Certificazione rilasciata dall’Unpli e che sarà assegnata ufficialmente il 20 gennaio in Senato

panigaccioLa Pro Loco di Podenzana rende noto che la “Sagra del Panigaccio di Podenzana“ ha ottenuto il riconoscimento “Sagra di qualità”. La certificazione è rilasciata dall’Unione Nazionale Pro Loco (Unpli) e identifica le manifestazioni che promuovono prodotti tipici storicamente legati al territorio, rappresentative della storia e della tradizione e che puntano alla promozione e creazione di sinergie con le attività economiche locali. Il marchio è stato rilasciato al termine di un rigoroso iter documentale e di rigorose verifiche sul campo e sarà assegnato nel corso della cerimonia di premiazione che si svolgerà lunedì 20 gennaio al Senato. “Un riconoscimento che appartiene – sottolinea con soddisfazione il presidente della Pro Loco Podenzana Oreste Galli – a tutti coloro che in tutti questi quarantacinque anni di sagra hanno contribuito alla nascita, al mantenimento ed alla crescita della Sagra del Panigaccio. Sarà nostro impegno organizzare un evento per festeggiare con tutta la comunità del Panigaccio di Podenzana il prestigioso ed importante traguardo. Una dedica particolare a Rolando Rocchi e Nicola Lo Gatto. Sappiamo che in questo momento, ovunque essi siano, staranno gioendo con noi”.

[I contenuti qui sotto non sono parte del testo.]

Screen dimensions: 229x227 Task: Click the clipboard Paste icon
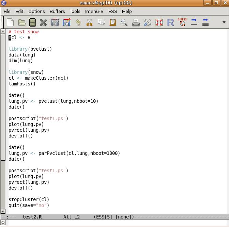tap(112, 23)
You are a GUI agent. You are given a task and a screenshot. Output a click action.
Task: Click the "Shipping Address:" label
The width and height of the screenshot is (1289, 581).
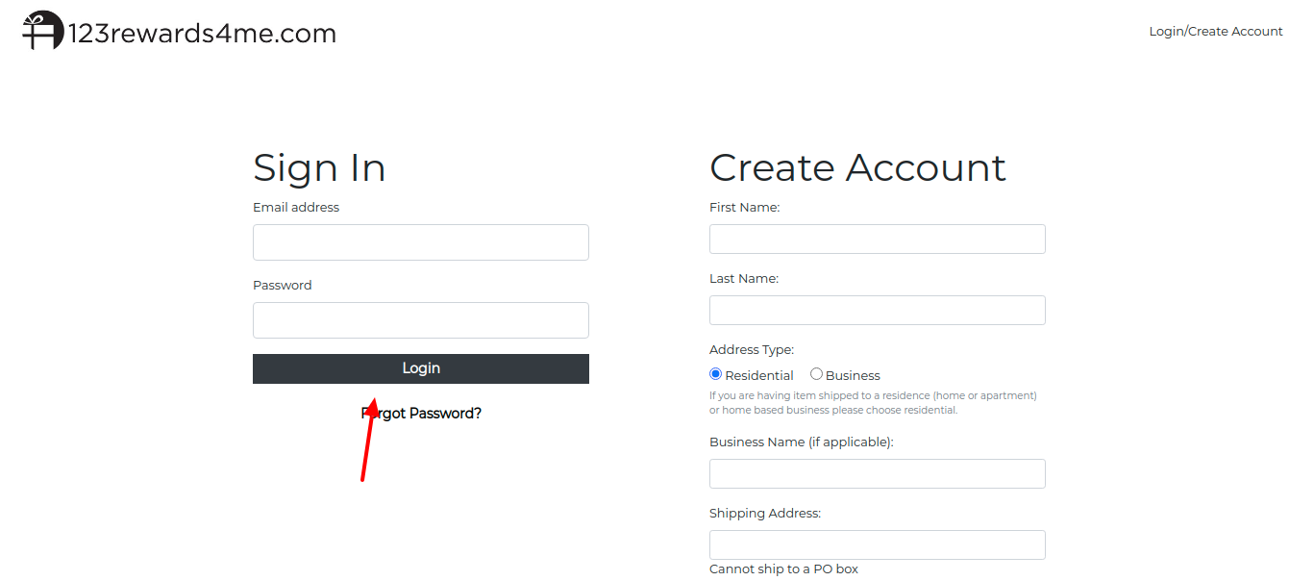[765, 514]
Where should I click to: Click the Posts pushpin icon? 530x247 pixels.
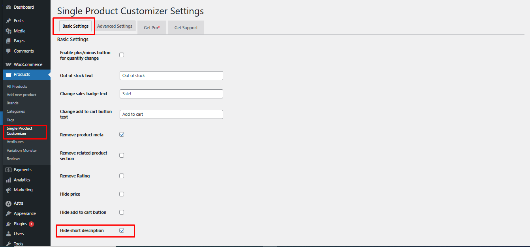(8, 21)
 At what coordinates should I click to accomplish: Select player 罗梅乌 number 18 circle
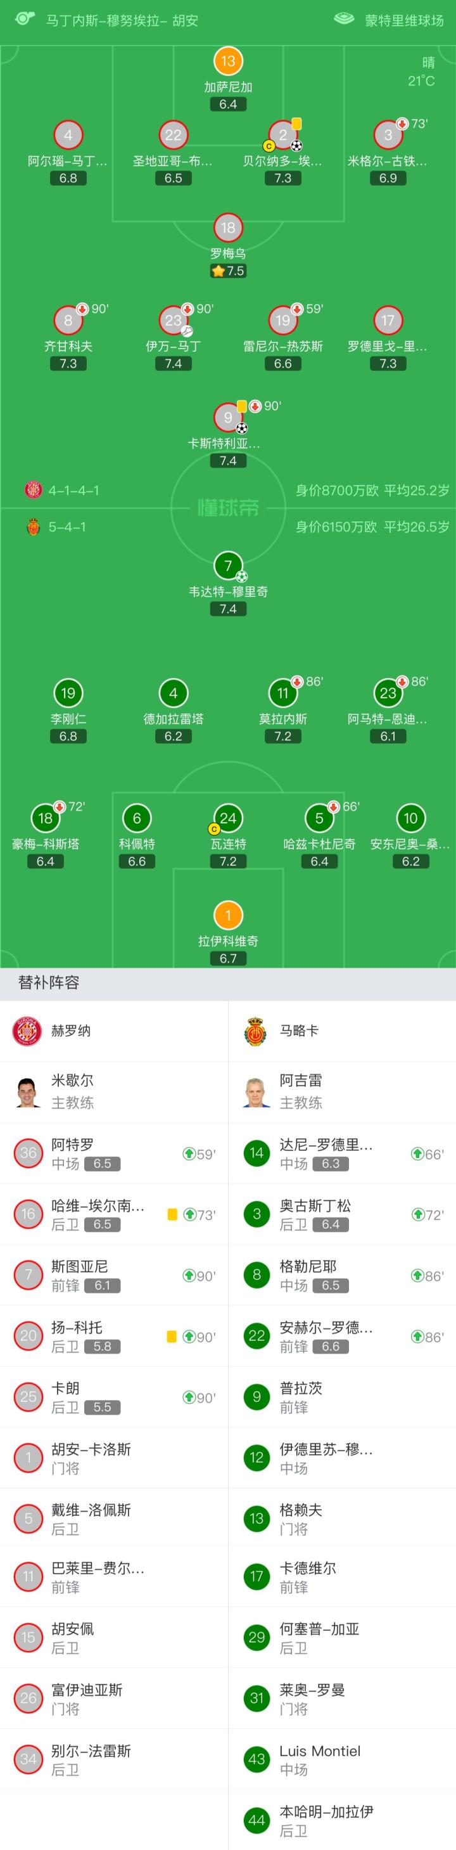[x=228, y=228]
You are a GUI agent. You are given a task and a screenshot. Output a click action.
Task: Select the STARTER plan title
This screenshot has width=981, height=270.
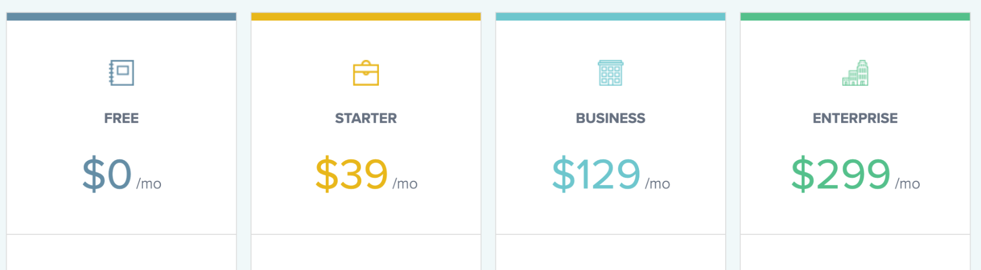(x=366, y=118)
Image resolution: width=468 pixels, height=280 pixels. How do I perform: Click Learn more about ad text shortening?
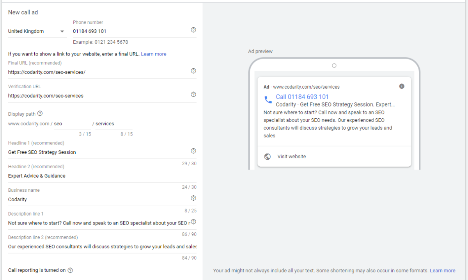point(442,270)
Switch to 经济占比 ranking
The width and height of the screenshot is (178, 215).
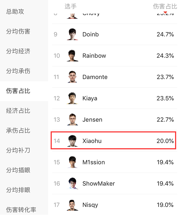pos(18,111)
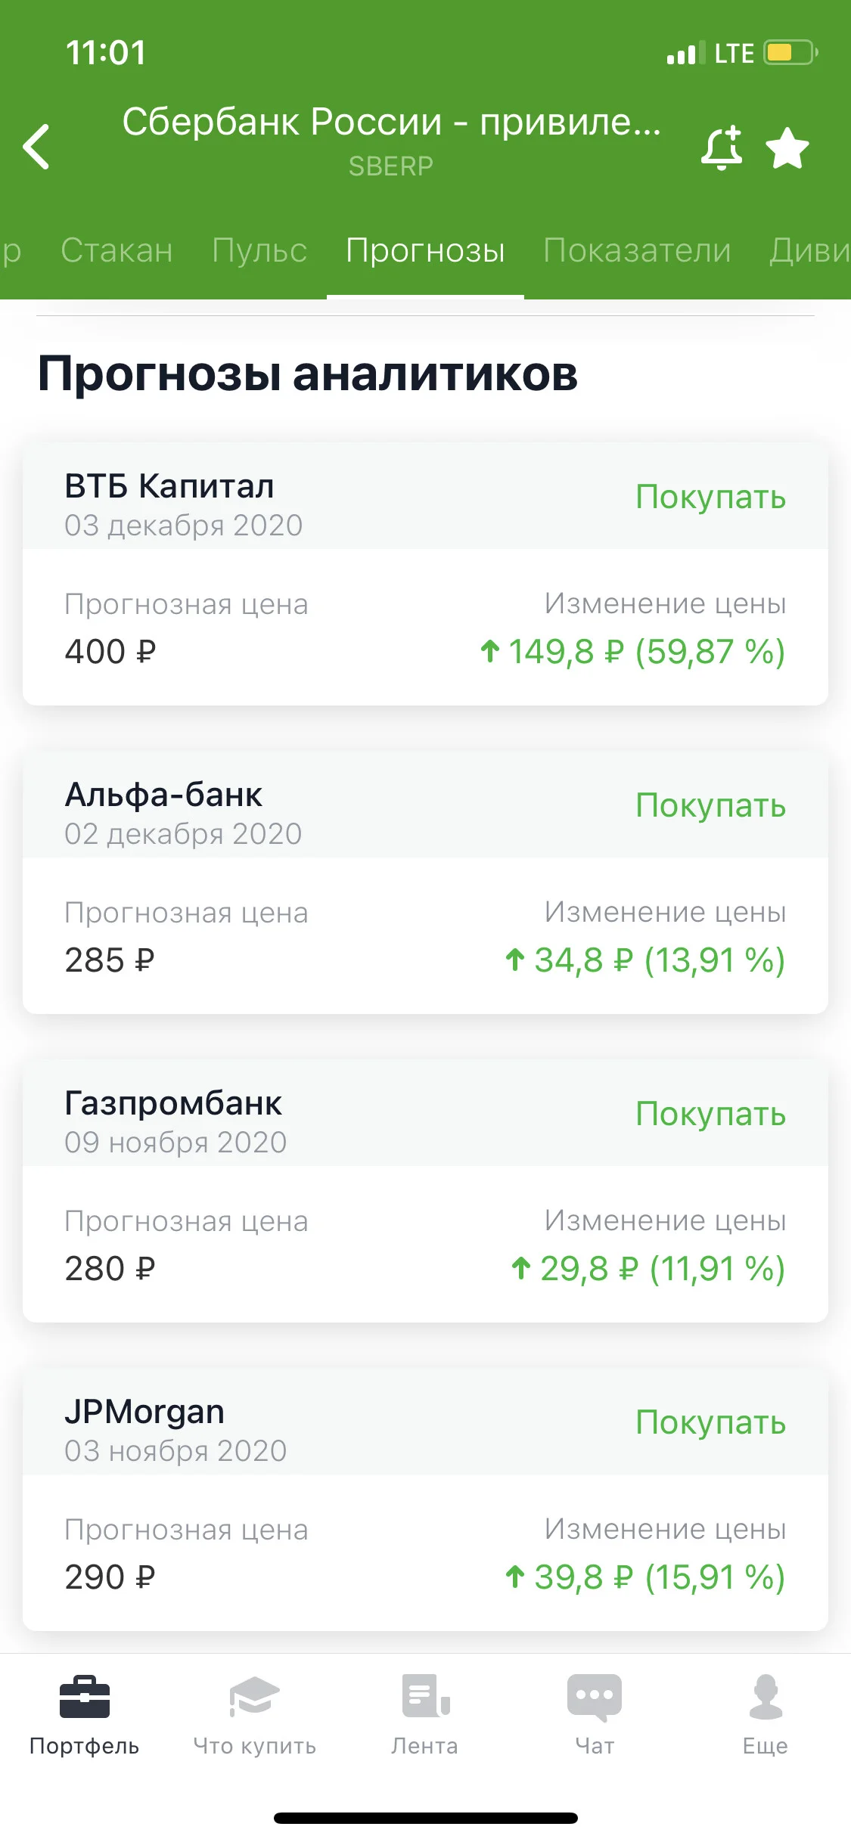The width and height of the screenshot is (851, 1842).
Task: Switch to the Пульс tab
Action: coord(259,250)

Il sindaco di Podenzana, Marco Pinelli
Il sindaco di Podenzana, Marco Pinelli

“La sagra vera è l’incarnazione dell’idea di tipicità: un prodotto locale consumato dalla Comunità nel suo luogo di elezione. Questa è la Sagra del Panigaccio (prodotto locale) al Parco del Gaggio (suo luogo di elezione). Il riconoscimento ottenuto è il risultato della fortissima identificazione della comunità nel prodotto tipico e la straordinaria passione profusa in questi lunghi quarantacinque anni da tutti i sagraioli. Non è un punto di arrivo, ma la prova che Podenzana e la Sua Sagra sono sulla strada giusta” queste sono le parole del sindaco di Podenzana (e, rivendica con orgoglio, “sagraiolo”) Marco Pinelli. Nel dettaglio l’istituzione del marchio punta alla valorizzazione dei prodotti tipici (Doc, Dop, o inseriti nelle banche dati dei prodotti agroalimentari tradizionali regionali) e alla promozione del cibo e dei piatti tipici della cucina tradizionale e contadina. Attività che è stata riconosciuta anche dal protocollo siglato dall’Unpli col ministero delle Politiche agricole; al centro dell’azione di prodotti tipici dei territori ed anche la tutela della cultura, del folklore, delle tradizioni, del turismo e dell’economia del territorio. Fra i requisiti necessari all’attribuzione del riconoscimento “Sagra di qualità”, la promozione degli operatori locali del settore eno-gastronomico e turistico (quali produttori, ristoratori, artigiani, albergatori) come attività economiche correlate alla cultura del cibo, la storicità di almeno 5 anni; inoltre, la richiesta di valutazione deve essere inviata almeno 180 giorni prima dell’evento, cui seguono, come anticipato, un’analisi della documentazione e una verifica sul campo.